Reproduce exactly the lines below from the one containing "Select the 医疗费" through the one containing "Task: Collapse the Floor Plans tree node", including both, and nothing else.

---------- Data to process

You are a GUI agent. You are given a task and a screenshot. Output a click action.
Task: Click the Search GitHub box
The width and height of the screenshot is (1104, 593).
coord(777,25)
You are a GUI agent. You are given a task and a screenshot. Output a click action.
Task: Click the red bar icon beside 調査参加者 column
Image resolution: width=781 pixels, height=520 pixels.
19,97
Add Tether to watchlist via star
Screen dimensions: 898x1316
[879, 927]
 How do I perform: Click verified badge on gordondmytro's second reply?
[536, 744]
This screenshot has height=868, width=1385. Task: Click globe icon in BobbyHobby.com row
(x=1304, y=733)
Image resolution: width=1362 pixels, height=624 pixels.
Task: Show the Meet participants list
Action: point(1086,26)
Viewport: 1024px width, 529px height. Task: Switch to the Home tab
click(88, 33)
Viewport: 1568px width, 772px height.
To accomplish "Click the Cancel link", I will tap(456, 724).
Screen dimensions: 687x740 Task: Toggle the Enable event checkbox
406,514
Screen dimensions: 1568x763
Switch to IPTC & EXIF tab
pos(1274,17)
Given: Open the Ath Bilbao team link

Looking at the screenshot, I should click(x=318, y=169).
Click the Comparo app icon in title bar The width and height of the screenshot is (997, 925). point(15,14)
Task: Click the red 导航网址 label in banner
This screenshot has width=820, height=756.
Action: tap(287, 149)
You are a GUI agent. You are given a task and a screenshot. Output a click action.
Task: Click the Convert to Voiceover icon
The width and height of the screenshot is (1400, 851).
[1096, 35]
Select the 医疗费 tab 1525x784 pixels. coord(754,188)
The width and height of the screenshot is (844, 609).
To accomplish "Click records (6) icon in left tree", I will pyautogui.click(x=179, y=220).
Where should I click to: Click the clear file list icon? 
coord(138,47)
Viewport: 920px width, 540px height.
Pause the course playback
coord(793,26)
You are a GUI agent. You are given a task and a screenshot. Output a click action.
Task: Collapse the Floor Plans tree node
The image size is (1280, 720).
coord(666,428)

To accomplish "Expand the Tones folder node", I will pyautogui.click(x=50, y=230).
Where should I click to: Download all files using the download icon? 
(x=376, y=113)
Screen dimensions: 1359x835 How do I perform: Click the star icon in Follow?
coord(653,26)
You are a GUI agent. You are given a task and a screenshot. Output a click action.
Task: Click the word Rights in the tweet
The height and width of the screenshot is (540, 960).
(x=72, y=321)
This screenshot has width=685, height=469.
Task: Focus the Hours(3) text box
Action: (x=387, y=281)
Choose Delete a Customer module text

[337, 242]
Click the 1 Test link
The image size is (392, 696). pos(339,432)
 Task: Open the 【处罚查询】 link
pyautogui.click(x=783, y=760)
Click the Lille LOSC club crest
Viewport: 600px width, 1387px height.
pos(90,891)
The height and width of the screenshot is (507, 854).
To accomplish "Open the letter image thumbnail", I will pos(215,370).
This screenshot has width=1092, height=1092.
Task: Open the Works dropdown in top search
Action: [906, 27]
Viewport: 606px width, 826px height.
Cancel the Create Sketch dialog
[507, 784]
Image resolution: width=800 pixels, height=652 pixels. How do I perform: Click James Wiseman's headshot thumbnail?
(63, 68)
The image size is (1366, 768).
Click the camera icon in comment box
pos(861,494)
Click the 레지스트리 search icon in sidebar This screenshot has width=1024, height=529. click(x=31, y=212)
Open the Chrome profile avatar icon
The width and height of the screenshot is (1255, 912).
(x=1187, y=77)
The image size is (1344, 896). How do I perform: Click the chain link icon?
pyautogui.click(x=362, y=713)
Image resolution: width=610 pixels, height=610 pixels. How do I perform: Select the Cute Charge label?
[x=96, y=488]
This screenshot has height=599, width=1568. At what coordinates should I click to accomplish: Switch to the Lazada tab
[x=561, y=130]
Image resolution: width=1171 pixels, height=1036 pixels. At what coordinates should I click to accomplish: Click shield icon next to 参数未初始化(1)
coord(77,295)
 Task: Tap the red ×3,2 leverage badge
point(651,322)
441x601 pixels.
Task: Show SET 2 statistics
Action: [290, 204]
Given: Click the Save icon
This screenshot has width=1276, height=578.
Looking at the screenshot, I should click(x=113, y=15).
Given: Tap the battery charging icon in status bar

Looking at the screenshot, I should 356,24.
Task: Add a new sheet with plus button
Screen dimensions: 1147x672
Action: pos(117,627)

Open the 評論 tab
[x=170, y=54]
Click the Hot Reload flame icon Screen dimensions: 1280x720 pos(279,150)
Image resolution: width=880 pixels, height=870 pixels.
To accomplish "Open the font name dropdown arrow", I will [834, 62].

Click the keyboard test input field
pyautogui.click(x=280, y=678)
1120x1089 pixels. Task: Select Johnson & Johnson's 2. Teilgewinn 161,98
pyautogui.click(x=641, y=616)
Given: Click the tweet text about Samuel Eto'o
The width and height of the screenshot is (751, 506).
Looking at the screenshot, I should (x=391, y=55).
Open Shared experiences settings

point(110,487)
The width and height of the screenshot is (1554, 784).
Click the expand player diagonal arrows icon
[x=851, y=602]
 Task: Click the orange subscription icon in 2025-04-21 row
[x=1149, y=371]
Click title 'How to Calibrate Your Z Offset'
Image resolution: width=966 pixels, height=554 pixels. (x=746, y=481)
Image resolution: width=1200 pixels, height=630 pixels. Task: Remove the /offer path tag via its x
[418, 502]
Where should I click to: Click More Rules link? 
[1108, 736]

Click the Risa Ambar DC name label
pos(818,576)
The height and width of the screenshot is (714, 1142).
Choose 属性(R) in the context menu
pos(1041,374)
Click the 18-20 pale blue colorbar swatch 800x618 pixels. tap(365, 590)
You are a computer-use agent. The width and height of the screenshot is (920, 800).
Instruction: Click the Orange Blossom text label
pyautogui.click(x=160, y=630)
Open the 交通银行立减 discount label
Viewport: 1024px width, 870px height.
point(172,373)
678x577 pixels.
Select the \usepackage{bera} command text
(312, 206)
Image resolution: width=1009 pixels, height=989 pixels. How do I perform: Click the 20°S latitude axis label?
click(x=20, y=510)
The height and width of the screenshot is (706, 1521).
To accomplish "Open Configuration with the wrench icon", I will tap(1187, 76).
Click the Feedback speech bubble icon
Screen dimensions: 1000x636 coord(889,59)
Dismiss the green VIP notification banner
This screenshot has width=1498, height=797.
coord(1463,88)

--------------------

## Exercise output
Select the 医疗费 tab 1525x784 pixels. coord(754,188)
The width and height of the screenshot is (844, 609).
To accomplish "Click records (6) icon in left tree", I will pyautogui.click(x=179, y=220).
Where should I click to: Click the clear file list icon? 
coord(138,47)
Viewport: 920px width, 540px height.
Pause the course playback
coord(793,26)
You are a GUI agent. You are given a task and a screenshot. Output a click action.
Task: Collapse the Floor Plans tree node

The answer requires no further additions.